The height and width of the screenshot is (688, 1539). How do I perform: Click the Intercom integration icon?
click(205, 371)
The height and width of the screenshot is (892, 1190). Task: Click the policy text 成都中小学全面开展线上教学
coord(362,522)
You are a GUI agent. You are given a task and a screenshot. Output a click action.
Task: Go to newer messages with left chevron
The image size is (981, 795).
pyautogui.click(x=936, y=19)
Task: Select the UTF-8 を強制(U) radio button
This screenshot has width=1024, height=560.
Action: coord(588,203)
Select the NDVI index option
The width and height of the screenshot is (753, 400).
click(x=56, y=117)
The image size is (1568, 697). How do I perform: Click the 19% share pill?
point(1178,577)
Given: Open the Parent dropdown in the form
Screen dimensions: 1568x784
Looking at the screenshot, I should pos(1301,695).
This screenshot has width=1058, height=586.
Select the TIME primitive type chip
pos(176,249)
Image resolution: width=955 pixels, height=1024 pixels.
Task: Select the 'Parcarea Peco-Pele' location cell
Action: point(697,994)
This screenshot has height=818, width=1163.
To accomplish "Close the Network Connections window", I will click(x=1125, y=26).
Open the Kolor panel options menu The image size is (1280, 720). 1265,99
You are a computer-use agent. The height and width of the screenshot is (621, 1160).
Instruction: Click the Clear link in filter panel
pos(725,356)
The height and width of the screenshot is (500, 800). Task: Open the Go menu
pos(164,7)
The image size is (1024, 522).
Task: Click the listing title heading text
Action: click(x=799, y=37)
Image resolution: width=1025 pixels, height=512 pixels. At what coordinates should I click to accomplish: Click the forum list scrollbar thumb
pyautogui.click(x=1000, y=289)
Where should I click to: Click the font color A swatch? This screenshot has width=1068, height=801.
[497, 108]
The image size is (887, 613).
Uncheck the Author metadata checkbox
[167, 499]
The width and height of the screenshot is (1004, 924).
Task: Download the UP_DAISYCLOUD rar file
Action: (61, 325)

__________

### [What is being asked]
Pick each line holding the word "agent" out of the listing.

### [Response for this exercise]
You are a GUI agent. You are given a task and a screenshot. Output a click action.
You are a computer-use agent. The height and width of the screenshot is (621, 1160).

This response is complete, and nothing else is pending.